While the protest continued outside the School District headquarters at 440 North Broad Street, inside the School Reform Commission was meeting to hear more testimony from citizens and vote on resolutions including some related to charter school payments for rented buildings as well as one particularly important resolution allowing $228,000 of donated funds to be directed towards Science Leadership Academy for their academic program. This echoes of the report earlier this month of the principal of Greenfield Elementary School asking that each student's family supply $613 in order to run their programs.
While I applaud and support any financial interest parents and other community members have with their schools, I am quite wary of the trend this might be starting: schools that do not have an alumni or parent base may not be able to succeed in the coming years due to lack of support from central authorities. The vast majority of schools in Philadelphia have more than half of their populations on free- or reduced-priced lunch programs - how are they supposed to provide the same support?
In a truly democratic society, each citizen is supposedly taxed in order to support those in need in order to bolster the entire community. Imagine if each of the students in Philadelphia grew up with a useful degree, got a job, and paid money into the city's coffers through the State and City Wage Tax? We would gain billions of dollars.

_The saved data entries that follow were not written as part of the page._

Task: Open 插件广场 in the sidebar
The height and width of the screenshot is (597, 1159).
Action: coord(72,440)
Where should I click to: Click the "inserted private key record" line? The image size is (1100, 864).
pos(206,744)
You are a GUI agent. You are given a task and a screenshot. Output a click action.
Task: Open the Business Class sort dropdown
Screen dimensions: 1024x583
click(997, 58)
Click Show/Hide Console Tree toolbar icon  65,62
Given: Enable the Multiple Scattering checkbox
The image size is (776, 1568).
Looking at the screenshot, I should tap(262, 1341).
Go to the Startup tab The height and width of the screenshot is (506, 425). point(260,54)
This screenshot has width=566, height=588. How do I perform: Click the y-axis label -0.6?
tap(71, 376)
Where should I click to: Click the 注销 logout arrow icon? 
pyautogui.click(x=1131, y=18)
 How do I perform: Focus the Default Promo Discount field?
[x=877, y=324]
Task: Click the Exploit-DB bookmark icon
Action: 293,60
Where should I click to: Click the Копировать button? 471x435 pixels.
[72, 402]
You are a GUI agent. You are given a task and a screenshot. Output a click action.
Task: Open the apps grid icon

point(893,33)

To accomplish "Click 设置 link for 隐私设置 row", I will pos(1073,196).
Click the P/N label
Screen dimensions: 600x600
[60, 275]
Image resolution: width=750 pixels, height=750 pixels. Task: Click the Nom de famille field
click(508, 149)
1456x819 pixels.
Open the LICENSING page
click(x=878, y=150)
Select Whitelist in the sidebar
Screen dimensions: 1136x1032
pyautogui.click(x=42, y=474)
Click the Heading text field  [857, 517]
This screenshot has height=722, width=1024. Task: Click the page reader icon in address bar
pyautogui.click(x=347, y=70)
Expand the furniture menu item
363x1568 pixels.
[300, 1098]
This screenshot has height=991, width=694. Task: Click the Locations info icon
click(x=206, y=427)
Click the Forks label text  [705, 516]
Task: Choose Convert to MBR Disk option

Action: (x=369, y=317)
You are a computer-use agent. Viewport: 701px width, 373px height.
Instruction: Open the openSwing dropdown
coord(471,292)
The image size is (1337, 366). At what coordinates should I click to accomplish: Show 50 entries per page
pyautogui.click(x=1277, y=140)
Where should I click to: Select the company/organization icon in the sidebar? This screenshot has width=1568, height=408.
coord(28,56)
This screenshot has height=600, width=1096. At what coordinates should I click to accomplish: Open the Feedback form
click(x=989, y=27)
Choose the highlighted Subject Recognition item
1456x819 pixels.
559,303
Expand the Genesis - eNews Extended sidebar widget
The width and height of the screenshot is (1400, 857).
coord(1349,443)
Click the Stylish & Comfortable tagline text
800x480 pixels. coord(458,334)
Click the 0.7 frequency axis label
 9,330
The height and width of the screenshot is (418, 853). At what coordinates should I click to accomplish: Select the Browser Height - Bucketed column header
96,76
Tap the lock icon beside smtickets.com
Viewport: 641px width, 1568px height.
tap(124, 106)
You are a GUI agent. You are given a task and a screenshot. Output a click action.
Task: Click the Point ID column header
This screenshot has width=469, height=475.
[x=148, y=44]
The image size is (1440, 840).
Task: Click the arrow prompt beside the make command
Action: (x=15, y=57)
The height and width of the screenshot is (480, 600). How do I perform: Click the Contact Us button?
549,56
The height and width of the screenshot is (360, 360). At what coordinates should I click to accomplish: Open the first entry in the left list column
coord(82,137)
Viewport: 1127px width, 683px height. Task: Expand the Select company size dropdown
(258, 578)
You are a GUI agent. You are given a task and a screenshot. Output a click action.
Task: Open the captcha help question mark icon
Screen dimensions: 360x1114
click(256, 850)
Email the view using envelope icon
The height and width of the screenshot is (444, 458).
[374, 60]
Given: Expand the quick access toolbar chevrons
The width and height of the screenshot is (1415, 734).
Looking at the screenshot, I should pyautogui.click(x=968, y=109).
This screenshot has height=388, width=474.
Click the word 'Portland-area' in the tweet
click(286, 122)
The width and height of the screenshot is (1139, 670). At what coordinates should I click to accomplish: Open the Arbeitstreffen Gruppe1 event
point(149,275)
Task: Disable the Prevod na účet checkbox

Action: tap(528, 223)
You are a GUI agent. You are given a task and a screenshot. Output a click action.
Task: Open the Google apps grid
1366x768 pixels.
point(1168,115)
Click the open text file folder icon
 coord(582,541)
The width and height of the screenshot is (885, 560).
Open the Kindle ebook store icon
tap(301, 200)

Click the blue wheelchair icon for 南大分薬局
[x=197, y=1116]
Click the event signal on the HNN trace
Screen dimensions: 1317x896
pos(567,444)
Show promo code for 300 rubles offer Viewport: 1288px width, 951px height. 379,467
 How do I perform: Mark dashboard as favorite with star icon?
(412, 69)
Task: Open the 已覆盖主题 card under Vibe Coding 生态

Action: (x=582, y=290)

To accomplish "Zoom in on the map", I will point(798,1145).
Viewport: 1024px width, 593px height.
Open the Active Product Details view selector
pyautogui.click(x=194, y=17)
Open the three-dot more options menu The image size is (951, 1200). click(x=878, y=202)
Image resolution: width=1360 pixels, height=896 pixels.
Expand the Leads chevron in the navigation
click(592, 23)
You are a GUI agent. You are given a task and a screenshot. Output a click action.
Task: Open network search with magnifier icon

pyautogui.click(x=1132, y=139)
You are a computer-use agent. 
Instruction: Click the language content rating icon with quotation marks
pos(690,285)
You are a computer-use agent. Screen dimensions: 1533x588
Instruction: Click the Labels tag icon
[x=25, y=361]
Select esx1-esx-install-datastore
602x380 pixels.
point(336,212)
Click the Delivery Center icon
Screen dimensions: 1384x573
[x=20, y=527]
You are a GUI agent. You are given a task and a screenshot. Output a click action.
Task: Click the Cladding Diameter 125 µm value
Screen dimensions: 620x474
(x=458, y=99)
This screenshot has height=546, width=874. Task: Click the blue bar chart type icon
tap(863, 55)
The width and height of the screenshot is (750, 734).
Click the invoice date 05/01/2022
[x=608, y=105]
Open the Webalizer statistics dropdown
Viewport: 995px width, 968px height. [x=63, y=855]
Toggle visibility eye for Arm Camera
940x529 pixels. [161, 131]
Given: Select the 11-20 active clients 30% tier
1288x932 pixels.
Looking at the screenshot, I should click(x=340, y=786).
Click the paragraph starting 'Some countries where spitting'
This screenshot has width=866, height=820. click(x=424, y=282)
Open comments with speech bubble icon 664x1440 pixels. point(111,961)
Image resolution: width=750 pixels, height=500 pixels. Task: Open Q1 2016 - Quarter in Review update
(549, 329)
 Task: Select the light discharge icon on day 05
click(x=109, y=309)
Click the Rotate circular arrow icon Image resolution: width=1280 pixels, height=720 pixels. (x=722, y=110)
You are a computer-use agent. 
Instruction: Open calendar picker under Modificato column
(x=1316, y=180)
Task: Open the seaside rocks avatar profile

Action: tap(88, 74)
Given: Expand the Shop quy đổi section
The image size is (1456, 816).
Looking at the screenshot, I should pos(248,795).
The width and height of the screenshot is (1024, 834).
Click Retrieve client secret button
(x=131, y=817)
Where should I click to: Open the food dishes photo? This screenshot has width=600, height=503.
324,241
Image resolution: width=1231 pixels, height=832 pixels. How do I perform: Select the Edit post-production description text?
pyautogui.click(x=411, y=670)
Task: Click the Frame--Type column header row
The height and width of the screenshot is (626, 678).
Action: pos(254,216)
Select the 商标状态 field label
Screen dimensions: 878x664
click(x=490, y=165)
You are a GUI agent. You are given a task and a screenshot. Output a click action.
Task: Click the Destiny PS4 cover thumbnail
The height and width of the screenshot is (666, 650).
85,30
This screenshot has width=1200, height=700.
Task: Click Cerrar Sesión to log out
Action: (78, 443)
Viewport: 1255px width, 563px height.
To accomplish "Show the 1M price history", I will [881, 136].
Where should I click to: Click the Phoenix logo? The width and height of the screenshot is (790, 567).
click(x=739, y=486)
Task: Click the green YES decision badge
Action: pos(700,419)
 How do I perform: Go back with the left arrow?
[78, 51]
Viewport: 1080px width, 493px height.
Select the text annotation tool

Instead, as Helen Gym recently told the Washington Post, PA Governor Corbett "cut nearly $1 billion from education statewide, money that has largely not been restored." That money would go to pay for after-school tutoring, extracurricular activities, school police officers, non-teaching aides, nurses, and guidance counselors. Without these people in buildings, I do not think a truly solid educational program can take place.
In June, Ronnie Polaneczky wrote a piece entitled, "This isn't school" discussing how - at this point - the gaps in public education are too vast to supplement with outside resources. Perhaps even the donations being discussed now are not enough.
Without further funding from a state level, programs will continue to be cut and the next generation of high school graduates (who are sure to be fewer than in years past) will lack the tools necessary for careers and college. Teachers are being downgraded to glorified babysitters - something we are definitely not paid enough for.